* PROBLEM REQUIREMENTS
Copy all of the data below line for line, with no changes.

[Click-target data]
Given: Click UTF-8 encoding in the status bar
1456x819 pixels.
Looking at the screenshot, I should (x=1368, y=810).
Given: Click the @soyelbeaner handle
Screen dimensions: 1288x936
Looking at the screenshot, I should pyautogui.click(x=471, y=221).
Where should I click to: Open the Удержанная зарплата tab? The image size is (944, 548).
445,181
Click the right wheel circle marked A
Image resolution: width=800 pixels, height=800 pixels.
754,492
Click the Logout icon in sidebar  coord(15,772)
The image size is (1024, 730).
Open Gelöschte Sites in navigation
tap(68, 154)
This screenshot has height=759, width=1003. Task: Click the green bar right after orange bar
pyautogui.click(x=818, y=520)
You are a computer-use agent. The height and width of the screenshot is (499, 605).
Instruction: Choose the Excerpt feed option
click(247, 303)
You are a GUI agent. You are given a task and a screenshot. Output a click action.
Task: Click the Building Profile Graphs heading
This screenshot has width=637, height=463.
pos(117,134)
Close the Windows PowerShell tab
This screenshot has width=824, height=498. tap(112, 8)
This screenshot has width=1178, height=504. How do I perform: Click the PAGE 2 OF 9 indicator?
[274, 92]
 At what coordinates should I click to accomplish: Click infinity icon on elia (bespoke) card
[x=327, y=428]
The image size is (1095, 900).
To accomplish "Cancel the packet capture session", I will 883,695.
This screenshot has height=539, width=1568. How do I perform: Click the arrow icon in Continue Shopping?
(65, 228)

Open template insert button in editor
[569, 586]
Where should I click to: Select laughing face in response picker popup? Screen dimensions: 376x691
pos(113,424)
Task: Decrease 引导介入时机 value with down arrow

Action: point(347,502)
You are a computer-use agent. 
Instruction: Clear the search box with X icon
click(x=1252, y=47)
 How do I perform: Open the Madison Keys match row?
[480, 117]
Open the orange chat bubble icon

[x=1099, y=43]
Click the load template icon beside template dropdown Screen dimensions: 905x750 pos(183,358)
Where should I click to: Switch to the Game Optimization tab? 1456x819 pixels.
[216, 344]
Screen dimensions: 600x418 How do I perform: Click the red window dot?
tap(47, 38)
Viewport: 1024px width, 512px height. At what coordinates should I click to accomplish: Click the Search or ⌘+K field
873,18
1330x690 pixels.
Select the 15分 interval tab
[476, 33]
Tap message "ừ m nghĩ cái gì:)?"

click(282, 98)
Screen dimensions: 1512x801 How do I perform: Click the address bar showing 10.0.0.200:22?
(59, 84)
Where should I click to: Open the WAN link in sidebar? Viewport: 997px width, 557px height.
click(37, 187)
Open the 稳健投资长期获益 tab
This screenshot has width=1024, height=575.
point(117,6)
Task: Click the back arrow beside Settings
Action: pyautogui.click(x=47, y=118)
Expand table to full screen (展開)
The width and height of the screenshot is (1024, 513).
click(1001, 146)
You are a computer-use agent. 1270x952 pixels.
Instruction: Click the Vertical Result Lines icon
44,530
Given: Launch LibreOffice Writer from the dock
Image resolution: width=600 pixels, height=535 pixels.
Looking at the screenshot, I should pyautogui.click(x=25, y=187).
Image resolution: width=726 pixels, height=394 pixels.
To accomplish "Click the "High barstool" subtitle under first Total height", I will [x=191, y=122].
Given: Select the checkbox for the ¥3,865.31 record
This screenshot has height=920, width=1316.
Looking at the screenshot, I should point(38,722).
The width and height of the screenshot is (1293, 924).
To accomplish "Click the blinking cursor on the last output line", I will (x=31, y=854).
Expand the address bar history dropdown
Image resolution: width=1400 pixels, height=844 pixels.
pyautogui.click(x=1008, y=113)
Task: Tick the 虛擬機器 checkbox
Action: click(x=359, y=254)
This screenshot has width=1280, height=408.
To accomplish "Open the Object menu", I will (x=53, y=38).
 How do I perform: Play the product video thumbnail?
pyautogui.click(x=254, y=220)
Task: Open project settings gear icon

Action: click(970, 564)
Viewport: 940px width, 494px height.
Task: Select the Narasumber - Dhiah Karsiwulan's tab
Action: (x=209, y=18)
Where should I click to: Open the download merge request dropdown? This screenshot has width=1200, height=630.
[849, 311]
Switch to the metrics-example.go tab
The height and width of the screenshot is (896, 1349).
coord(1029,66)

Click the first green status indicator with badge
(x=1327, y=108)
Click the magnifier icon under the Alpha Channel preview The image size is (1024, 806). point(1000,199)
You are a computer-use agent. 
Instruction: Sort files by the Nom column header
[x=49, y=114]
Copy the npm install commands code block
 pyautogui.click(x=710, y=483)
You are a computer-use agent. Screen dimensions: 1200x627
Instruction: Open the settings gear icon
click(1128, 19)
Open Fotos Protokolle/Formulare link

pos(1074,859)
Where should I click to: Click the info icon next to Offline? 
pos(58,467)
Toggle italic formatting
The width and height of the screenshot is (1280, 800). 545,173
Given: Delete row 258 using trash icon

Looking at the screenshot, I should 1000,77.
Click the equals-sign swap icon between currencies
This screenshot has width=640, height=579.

* REPLY TO THE TASK
Given: Click UTF-8 encoding in the status bar
1456x819 pixels.
Looking at the screenshot, I should (x=1368, y=810).
Given: Click the @soyelbeaner handle
Screen dimensions: 1288x936
Looking at the screenshot, I should pyautogui.click(x=471, y=221).
Where should I click to: Open the Удержанная зарплата tab? The image size is (944, 548).
445,181
Click the right wheel circle marked A
Image resolution: width=800 pixels, height=800 pixels.
754,492
Click the Logout icon in sidebar  coord(15,772)
The image size is (1024, 730).
Open Gelöschte Sites in navigation
tap(68, 154)
This screenshot has height=759, width=1003. Task: Click the green bar right after orange bar
pyautogui.click(x=818, y=520)
You are a computer-use agent. The height and width of the screenshot is (499, 605).
Instruction: Choose the Excerpt feed option
click(247, 303)
You are a GUI agent. You are given a task and a screenshot. Output a click action.
Task: Click the Building Profile Graphs heading
This screenshot has width=637, height=463.
pos(117,134)
Close the Windows PowerShell tab
This screenshot has width=824, height=498. tap(112, 8)
This screenshot has width=1178, height=504. How do I perform: Click the PAGE 2 OF 9 indicator?
[274, 92]
 At what coordinates should I click to accomplish: Click infinity icon on elia (bespoke) card
[x=327, y=428]
The image size is (1095, 900).
To accomplish "Cancel the packet capture session", I will 883,695.
This screenshot has height=539, width=1568. How do I perform: Click the arrow icon in Continue Shopping?
(65, 228)

Open template insert button in editor
[569, 586]
Where should I click to: Select laughing face in response picker popup? Screen dimensions: 376x691
pos(113,424)
Task: Decrease 引导介入时机 value with down arrow

Action: point(347,502)
You are a computer-use agent. 
Instruction: Clear the search box with X icon
click(x=1252, y=47)
 How do I perform: Open the Madison Keys match row?
[480, 117]
Open the orange chat bubble icon

[x=1099, y=43]
Click the load template icon beside template dropdown Screen dimensions: 905x750 pos(183,358)
Where should I click to: Switch to the Game Optimization tab? 1456x819 pixels.
[216, 344]
Screen dimensions: 600x418 How do I perform: Click the red window dot?
tap(47, 38)
Viewport: 1024px width, 512px height. At what coordinates should I click to accomplish: Click the Search or ⌘+K field
873,18
1330x690 pixels.
Select the 15分 interval tab
[476, 33]
Tap message "ừ m nghĩ cái gì:)?"

click(282, 98)
Screen dimensions: 1512x801 How do I perform: Click the address bar showing 10.0.0.200:22?
(59, 84)
Where should I click to: Open the WAN link in sidebar? Viewport: 997px width, 557px height.
click(37, 187)
Open the 稳健投资长期获益 tab
This screenshot has width=1024, height=575.
point(117,6)
Task: Click the back arrow beside Settings
Action: pyautogui.click(x=47, y=118)
Expand table to full screen (展開)
The width and height of the screenshot is (1024, 513).
click(1001, 146)
You are a computer-use agent. 1270x952 pixels.
Instruction: Click the Vertical Result Lines icon
44,530
Given: Launch LibreOffice Writer from the dock
Image resolution: width=600 pixels, height=535 pixels.
Looking at the screenshot, I should pyautogui.click(x=25, y=187).
Image resolution: width=726 pixels, height=394 pixels.
To accomplish "Click the "High barstool" subtitle under first Total height", I will [x=191, y=122].
Given: Select the checkbox for the ¥3,865.31 record
This screenshot has height=920, width=1316.
Looking at the screenshot, I should point(38,722).
The width and height of the screenshot is (1293, 924).
To accomplish "Click the blinking cursor on the last output line", I will (x=31, y=854).
Expand the address bar history dropdown
Image resolution: width=1400 pixels, height=844 pixels.
pyautogui.click(x=1008, y=113)
Task: Tick the 虛擬機器 checkbox
Action: click(x=359, y=254)
This screenshot has width=1280, height=408.
To accomplish "Open the Object menu", I will (x=53, y=38).
 How do I perform: Play the product video thumbnail?
pyautogui.click(x=254, y=220)
Task: Open project settings gear icon

Action: click(970, 564)
Viewport: 940px width, 494px height.
Task: Select the Narasumber - Dhiah Karsiwulan's tab
Action: (x=209, y=18)
Where should I click to: Open the download merge request dropdown? This screenshot has width=1200, height=630.
[849, 311]
Switch to the metrics-example.go tab
The height and width of the screenshot is (896, 1349).
coord(1029,66)

Click the first green status indicator with badge
(x=1327, y=108)
Click the magnifier icon under the Alpha Channel preview The image size is (1024, 806). point(1000,199)
You are a computer-use agent. 
Instruction: Sort files by the Nom column header
[x=49, y=114]
Copy the npm install commands code block
 pyautogui.click(x=710, y=483)
You are a computer-use agent. Screen dimensions: 1200x627
Instruction: Open the settings gear icon
click(1128, 19)
Open Fotos Protokolle/Formulare link

pos(1074,859)
Where should I click to: Click the info icon next to Offline? 
pos(58,467)
Toggle italic formatting
The width and height of the screenshot is (1280, 800). 545,173
Given: Delete row 258 using trash icon

Looking at the screenshot, I should 1000,77.
Click the equals-sign swap icon between currencies
This screenshot has width=640, height=579.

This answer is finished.